MATERIAL FOR THIS EXERCISE:
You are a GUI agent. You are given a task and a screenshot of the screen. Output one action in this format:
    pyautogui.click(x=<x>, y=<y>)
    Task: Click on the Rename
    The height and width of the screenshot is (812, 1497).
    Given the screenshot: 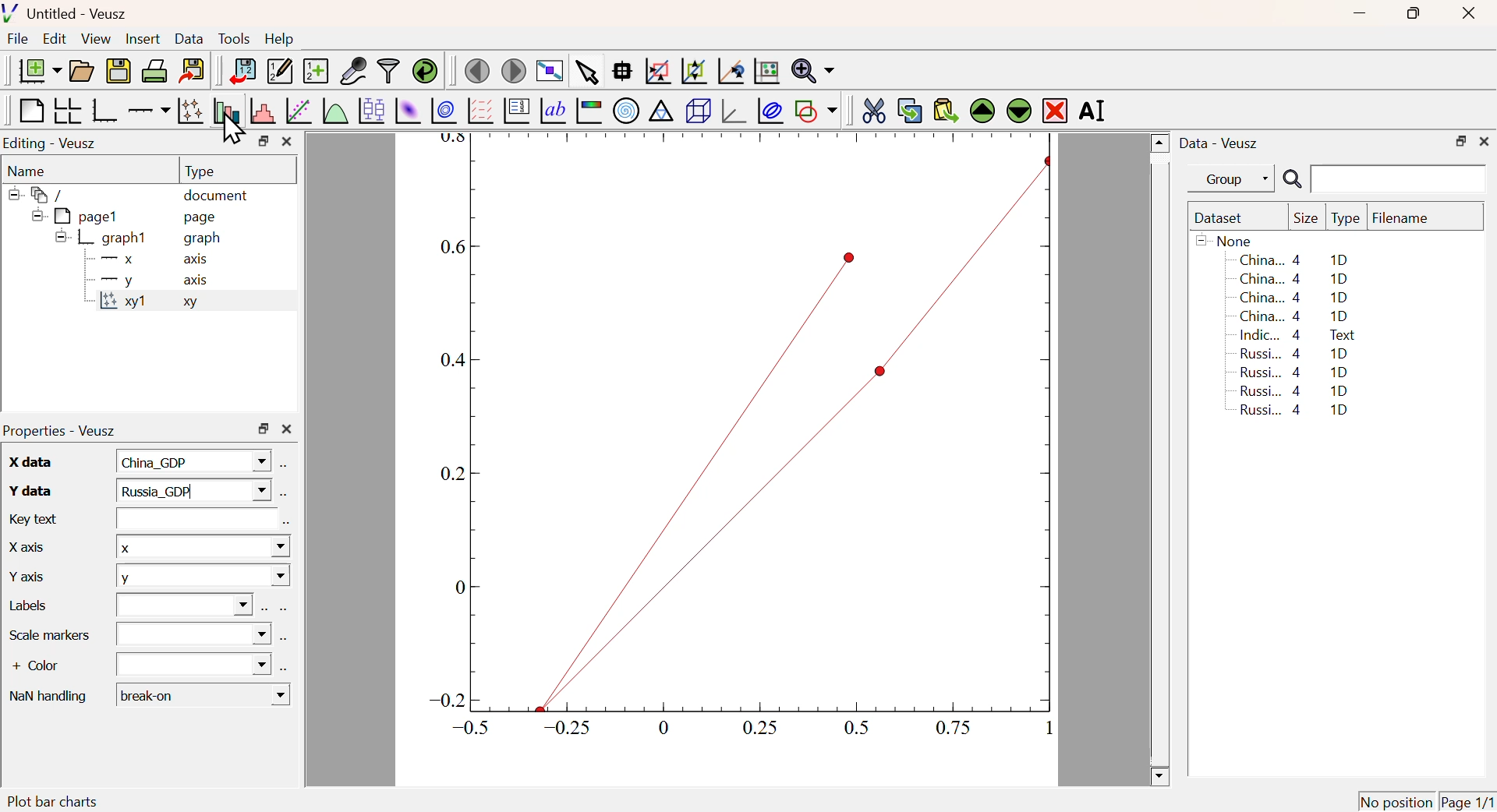 What is the action you would take?
    pyautogui.click(x=1094, y=110)
    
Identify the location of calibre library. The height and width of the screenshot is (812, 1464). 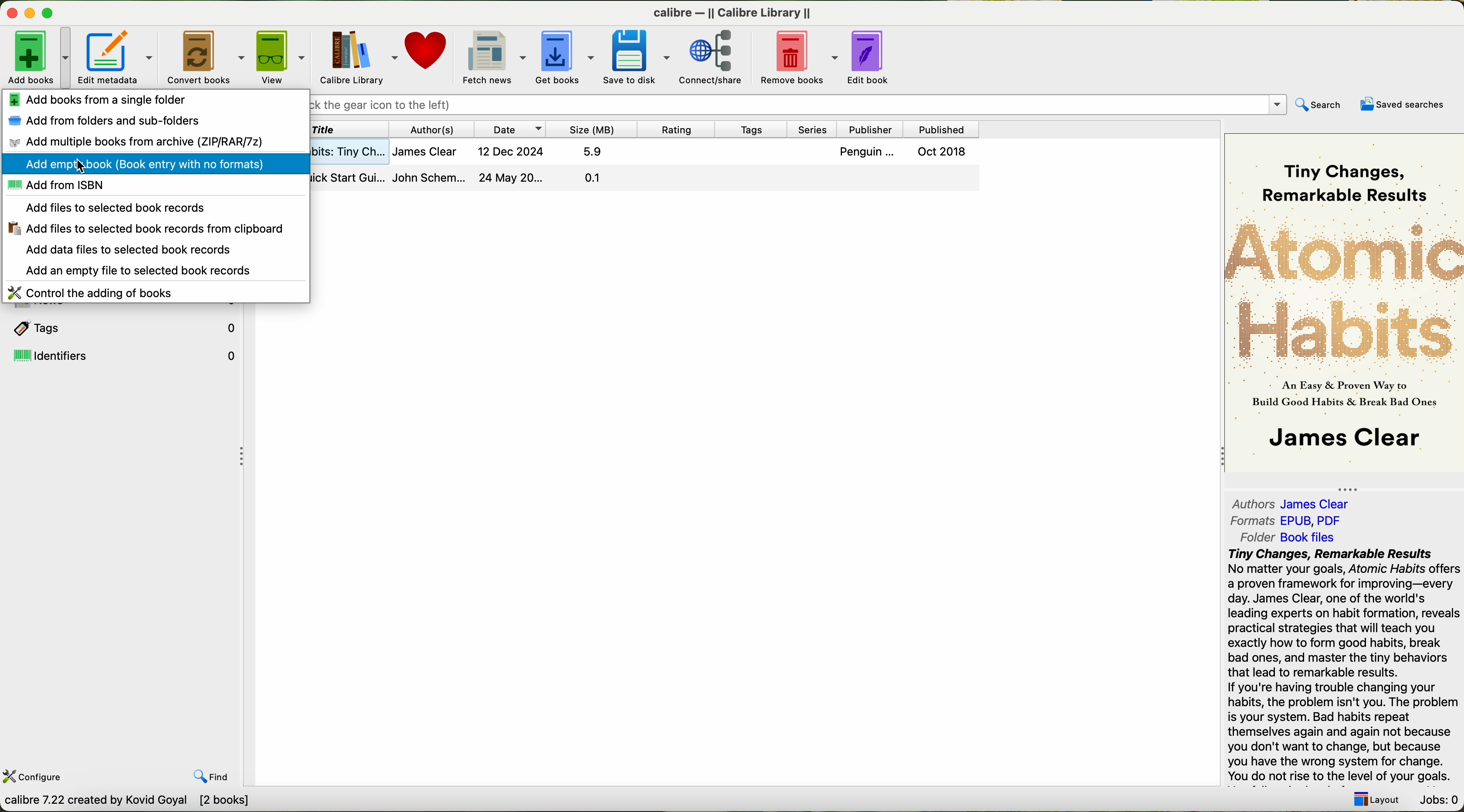
(356, 56).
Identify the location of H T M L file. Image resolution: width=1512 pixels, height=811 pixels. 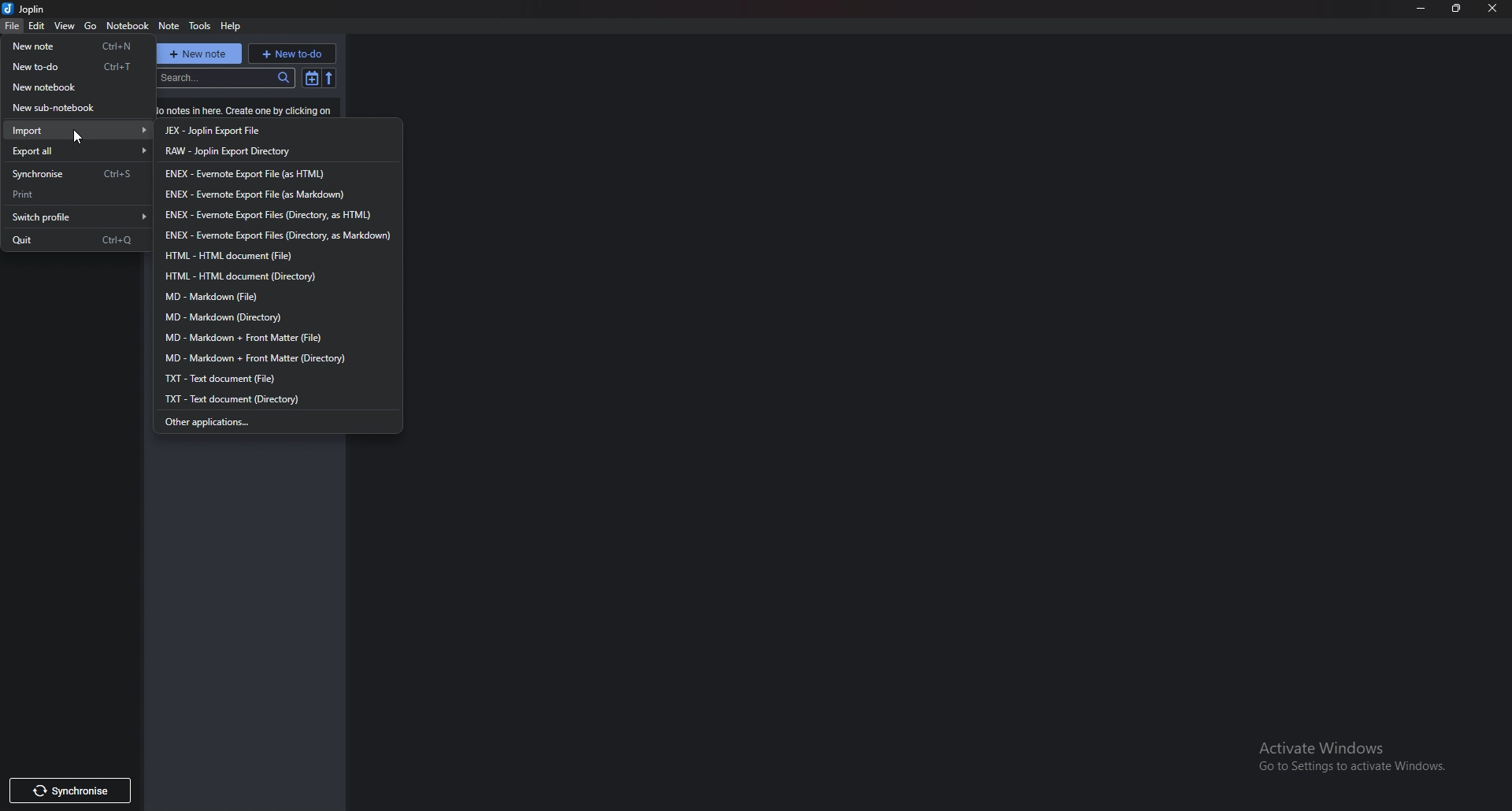
(239, 256).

STATED GOAL:
Could you rewrite the lines above as a numbered list, starting at the very first line and ending at the line containing "The height and width of the screenshot is (812, 1497).", leaving out any blank lines?

RESULT OF THIS TASK:
1. You are a GUI agent. You are given a task and a screenshot of the screen. Output one action in this format:
2.     pyautogui.click(x=<x>, y=<y>)
3.     Task: Click on the Rename
4.     The height and width of the screenshot is (812, 1497).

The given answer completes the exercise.